Acrylic on canvas 40″ x 30″ (102 x 76 cm), 2019


       Karlheinz Stockhausen advised his students to avoid any repetition while creating music. On the other hand, Hans Jaki Liebezeit the drummer of the famous German krautrock band Can (who were students and followers of Stockhausen) had completely opposite ideas about repetition in music believing that repetition is everything and that “without repetition there is no grove”.

      In this painting (that in some ways is a picture of mentioned kind of music) I tried to put these two principles (repetition and non-repetition) together in a way that would bring up a harmonious result rather than an exclusion of each other. Combinations of the two are multiple: the parallel vertical and horizontal elements  are repetitive, but they are not the same, and where they intersect each other there are new shapes in different colors popping out; the entire image is divided by the vertical axis leaving each side with multiple nonrepetitive detail that become repetitive as they mirror the other side of the painting with the same pattern. However, all the shapes and colors on the left side although the same as the mirroring shapes and colors on the right side are not exact copies of each other for being painted by a human and not machine – they differ slightly. Also, the central vertical element is the only one that is not duplicated (nonrepetitive) but when split in two by the horizontal axis its left side has been repeated on the right side of the same element; further on, the entire painting is having two sides that are mirroring each other when divided vertically but not when divided by a horizontal axis. The horizontal elements are thinner and on the first sight look different than the vertical ones (red and green respectively) but if the vertical elements were made from rubber and stretched, they would be the same as the horizontal ones, etc.

      Somebody may see them as a strange multi-tonal music scales.

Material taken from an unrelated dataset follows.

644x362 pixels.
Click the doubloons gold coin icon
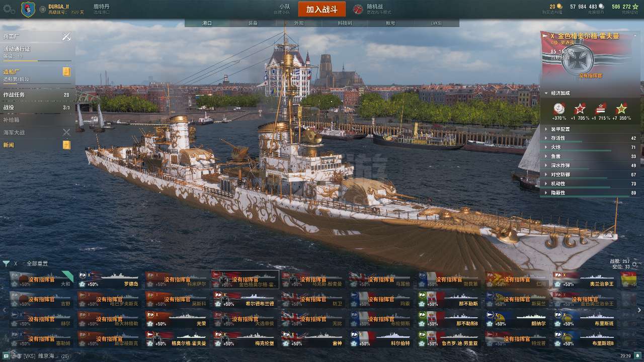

     The colors chosen have important roles here: the two opposite principles are represented with the two very opposite colors: green and red. Vertical greens run against red horizontals just to reconcile in the yellow (not brown, as expected) intersections creating a new flood of different shapes in different colors. The organic black (with a slight tone of the Prussian blue) background naturally recedes and brings forward the other colors. The black background also has a symbolic function here as the krautrock musicians – the first after WWII generation – were dealing with the dark legacy of the generations that came before them and were not ready yet to face it; the answer to the silence of their fathers was loud electronical music of the kids growing up after the War.

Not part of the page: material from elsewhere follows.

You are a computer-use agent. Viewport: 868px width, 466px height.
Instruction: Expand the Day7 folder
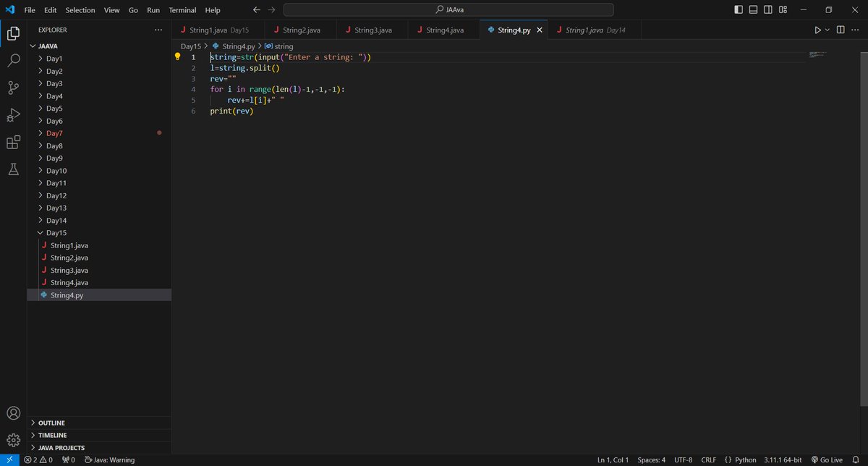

      I did make some abstract pieces before (mostly digital) but in this painting it was for the first time that I went beyond the form and put some sound meaning into it. The abstract form was dictated by the subject as I cannot see the other form suitable for describing this kind of music. This was also in consistence with my conscious effort to avoid the traps of developing any style – this painting is very different from the one that preceded it and will be unlike the one that will follow.

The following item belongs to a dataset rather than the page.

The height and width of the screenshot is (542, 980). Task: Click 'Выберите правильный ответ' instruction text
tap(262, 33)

      Some viewers may find traces of op art here. If you do – go ahead and enjoy it, however, more important about this painting is its aesthetics; they are different from the aesthetics of a landscape or an abstract expressionist piece – it follows the aesthetics of the music that is often electronic, amorphous (kosmische musik) different than the music we usually listen to on the local radio station. With that precaution one might start exploring the details of the painting and if the viewer can see some kind of harmony in their interrelations that would be the sign that I have succeeded in my intention.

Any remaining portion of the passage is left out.